The anyonymous author of Hebrews found different ways of describing the superiority of the Lord Jesus Christ. One of them, which forms the underlying motif of chapters 3 and 4, is that Jesus Christ gives the rest that neither Moses nor Joshua could provide. Under Moses, the people of God were disobedient and failed to enter into God’s rest (Heb. 3:18). Psalm 95:11 (quoted in Hebrews 4:3) implies that Joshua could not have given the people “real rest” since “through David” God speaks about the rest he will give on another day (Heb. 4:7). This in turn implies that “There remains a sabbath rest for the people of God” (Heb. 4:9).
In speaking of this rest (Heb. 3:18; 4:1, 3-6, 8) the author consistently used the same word for “rest” (katapausis). Suddenly, in speaking about the “rest” that remains for the people of God, he uses a different word (sabbatismos, used only here in the NT) meaning specifically a Sabbath rest. In the context of his teaching, this refers fundamentally to the “Sabbath rest” which is found in Christ (“Come . . . I will give you rest,” Matt. 11:28-30). Thus we are to “strive to enter that rest” (Heb. 4:11).
Since Augustine, Christians have recognized that the Bible describes human experience in a fourfold scheme: in creation, fall, redemption, and glory. We are familiar with echoes of this in the Westminster Confession of Faith (chapter 9) and in Thomas Boston’s great book Human Nature in its Fourfold State. It is no surprise then that the Sabbath, which was made for man, is experienced by him in four ways.
In creation, man was made as God's image—intended “naturally” as God’s child to reflect his Father. Since his Father worked creatively for six days and rested on the seventh, Adam, like a son, was to copy Him. Together, on the seventh day, they were to walk in the garden. That day was a time to listen to all the Father had to show and tell about the wonders of His creating work.
Thus the Sabbath Day was meant to be “Father’s Day” every week. It was “made” for Adam. It also had a hint of the future in it. The Father had finished His work, but Adam had not.
But Adam fell. He ruined everything, including the Sabbath. Instead of walking with God, he hid from God (Gen. 3:8). It was the Sabbath, Father’s Day, but God had to look for him!

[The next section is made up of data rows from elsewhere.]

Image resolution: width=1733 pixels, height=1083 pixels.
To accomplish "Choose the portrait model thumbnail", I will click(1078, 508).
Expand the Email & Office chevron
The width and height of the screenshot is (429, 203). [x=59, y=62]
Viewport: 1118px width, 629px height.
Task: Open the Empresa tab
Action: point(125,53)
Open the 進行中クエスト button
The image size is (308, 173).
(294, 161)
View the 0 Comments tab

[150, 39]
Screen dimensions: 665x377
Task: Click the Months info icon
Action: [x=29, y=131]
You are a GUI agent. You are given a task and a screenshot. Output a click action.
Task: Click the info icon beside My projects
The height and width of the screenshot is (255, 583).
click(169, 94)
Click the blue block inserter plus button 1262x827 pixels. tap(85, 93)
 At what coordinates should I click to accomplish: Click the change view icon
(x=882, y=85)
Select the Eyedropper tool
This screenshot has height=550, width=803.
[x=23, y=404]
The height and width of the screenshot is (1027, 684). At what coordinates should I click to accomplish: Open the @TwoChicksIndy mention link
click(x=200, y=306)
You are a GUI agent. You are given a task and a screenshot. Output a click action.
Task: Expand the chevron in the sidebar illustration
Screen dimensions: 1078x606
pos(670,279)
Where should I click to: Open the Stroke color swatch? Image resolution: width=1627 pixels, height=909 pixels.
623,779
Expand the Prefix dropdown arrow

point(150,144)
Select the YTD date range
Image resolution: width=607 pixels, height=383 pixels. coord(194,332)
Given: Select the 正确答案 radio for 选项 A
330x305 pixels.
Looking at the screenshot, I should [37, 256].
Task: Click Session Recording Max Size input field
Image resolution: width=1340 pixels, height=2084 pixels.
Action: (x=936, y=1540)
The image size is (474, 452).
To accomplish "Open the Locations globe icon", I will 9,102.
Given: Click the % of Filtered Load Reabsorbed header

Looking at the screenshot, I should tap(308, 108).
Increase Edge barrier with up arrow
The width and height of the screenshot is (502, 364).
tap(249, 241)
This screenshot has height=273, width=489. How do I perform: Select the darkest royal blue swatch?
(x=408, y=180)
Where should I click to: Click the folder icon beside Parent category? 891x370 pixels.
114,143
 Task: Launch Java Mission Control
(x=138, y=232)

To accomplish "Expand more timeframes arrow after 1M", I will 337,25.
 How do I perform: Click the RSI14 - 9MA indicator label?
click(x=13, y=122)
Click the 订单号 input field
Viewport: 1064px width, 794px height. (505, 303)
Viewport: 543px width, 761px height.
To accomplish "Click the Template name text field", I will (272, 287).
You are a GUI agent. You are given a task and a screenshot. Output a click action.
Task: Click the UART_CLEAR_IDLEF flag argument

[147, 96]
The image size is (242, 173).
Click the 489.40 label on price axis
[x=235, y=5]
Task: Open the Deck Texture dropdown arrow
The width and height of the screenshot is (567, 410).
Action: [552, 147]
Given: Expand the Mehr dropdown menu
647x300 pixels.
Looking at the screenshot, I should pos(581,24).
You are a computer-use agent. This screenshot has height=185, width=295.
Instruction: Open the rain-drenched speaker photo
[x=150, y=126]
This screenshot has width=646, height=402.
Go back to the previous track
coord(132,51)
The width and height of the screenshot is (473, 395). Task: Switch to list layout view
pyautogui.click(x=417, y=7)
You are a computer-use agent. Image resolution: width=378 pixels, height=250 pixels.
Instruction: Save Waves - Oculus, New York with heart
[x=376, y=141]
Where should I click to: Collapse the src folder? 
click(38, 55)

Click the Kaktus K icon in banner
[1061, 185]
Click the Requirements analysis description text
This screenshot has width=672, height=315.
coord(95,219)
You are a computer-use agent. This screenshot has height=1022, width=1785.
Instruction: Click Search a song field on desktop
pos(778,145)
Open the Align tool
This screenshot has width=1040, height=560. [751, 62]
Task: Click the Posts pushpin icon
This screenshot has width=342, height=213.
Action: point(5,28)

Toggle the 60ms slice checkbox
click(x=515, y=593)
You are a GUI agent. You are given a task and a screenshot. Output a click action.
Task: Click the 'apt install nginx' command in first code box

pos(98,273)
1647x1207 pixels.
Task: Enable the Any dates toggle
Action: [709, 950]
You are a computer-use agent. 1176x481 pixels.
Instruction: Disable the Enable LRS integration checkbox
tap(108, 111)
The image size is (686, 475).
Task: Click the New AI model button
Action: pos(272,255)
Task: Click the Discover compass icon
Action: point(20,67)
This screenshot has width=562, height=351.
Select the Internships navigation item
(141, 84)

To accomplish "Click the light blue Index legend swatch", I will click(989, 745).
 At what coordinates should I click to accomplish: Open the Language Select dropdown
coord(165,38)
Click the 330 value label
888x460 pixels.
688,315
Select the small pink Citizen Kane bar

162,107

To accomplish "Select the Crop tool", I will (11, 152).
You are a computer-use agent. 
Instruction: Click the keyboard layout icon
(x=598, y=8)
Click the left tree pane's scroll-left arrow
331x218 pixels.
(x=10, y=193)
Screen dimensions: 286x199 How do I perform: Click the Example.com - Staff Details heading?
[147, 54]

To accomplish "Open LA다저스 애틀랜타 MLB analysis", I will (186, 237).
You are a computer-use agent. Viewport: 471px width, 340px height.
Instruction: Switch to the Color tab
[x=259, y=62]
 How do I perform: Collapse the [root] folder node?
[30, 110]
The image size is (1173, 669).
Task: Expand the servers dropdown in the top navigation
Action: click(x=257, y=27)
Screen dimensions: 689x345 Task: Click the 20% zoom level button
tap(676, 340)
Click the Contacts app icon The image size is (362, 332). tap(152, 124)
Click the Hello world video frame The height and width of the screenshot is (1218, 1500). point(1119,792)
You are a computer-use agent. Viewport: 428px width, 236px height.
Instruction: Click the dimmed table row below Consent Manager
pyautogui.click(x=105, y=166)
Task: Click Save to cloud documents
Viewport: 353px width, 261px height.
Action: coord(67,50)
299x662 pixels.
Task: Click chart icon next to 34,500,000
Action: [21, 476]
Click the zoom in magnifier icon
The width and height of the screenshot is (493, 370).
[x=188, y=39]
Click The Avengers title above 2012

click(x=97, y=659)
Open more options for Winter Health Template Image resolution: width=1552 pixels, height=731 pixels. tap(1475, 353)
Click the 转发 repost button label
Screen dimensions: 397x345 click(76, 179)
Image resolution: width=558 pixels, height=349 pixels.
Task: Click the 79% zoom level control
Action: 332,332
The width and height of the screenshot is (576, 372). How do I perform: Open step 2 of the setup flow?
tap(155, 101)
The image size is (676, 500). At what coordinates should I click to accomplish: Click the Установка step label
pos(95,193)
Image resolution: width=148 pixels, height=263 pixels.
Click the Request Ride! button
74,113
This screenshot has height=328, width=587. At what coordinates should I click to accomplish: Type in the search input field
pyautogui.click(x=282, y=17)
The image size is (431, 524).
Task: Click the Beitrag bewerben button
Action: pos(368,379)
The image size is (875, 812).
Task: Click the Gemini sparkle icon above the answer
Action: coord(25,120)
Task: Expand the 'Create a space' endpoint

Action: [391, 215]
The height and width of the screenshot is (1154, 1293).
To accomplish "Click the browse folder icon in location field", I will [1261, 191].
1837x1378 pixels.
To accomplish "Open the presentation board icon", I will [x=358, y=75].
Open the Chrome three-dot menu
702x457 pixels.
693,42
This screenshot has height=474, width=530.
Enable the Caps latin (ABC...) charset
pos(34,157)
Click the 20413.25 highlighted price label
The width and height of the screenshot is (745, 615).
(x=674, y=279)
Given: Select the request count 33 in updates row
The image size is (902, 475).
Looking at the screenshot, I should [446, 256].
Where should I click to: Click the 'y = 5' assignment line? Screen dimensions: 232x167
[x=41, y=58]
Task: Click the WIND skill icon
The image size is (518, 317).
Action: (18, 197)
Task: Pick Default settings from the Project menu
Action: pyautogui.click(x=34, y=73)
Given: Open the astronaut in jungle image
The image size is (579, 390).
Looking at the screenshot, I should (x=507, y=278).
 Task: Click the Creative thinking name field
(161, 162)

This new context helps us to understand the significance of the fourth commandment. It was given to fallen man—that is why it contains a “you shall not.” He was not to work, but to rest. Externally, that meant ceasing from his ordinary tasks in order to meet with God. Internally, it involved ceasing from all self-sufficiency in order to rest in God’s grace.
Considering this, what difference did the coming of Jesus make to the Sabbath day? In Christ crucified and risen, we find eternal rest (Matt. 11:28-30), and we are restored to communion with God (Matt. 11:25-30). The lost treasures of the Sabbath are restored. We rest in Christ from our labor of self-sufficiency, and we have access to the Father (Eph. 2:18). As we meet with Him, He shows us Himself, His ways, His world, His purposes, His glory. And whatever was temporary about the Mosaic Sabbath must be left behind as the reality of the intimate communion of the Adamic Sabbath is again experienced in our worship of the risen Savior on the first day of the week— the Lord’s Day.
But we have not yet reached the goal. We still struggle to rest from our labors; we still must “strive to enter that rest” (Heb. 4:11). Consequently the weekly nature of the Sabbath continues as a reminder that we are not yet home with the Father. And since this rest is ours only through union with Christ in His death and resurrection, our struggles to refuse the old life and enjoy the new continue.
But one may ask: “How does this impact my Sundays as a Christian?” This view of the Sabbath should help us regulate our weeks. Sunday is “Father’s Day,” and we have an appointment to meet Him. The child who asks “How short can the meeting be?” has a dysfunctional relationship problem—not an intellectual, theological problem—something is amiss in his fellowship with God.
This view of the Sabbath helps us deal with the question “Is it ok to do . . . on Sunday?—because I don’t have any time to do it in the rest of the week?” If this is our question, the problem is not how we use Sunday, it is how we are misusing the rest of the week.
This view of the Lord’s Day helps us see the day as a foretaste of heaven. And it teaches us that if the worship, fellowship, ministry, and outreach of our churches do not give expression to that then something is seriously amiss.
Hebrews teaches us that eternal glory is a Sabbath rest. Every day, all day, will be “Father’s Day!’ Thus if here and now we learn the pleasures of a God-given weekly rhythm, it will no longer seem strange to us that the eternal glory can be described as a prolonged Sabbath!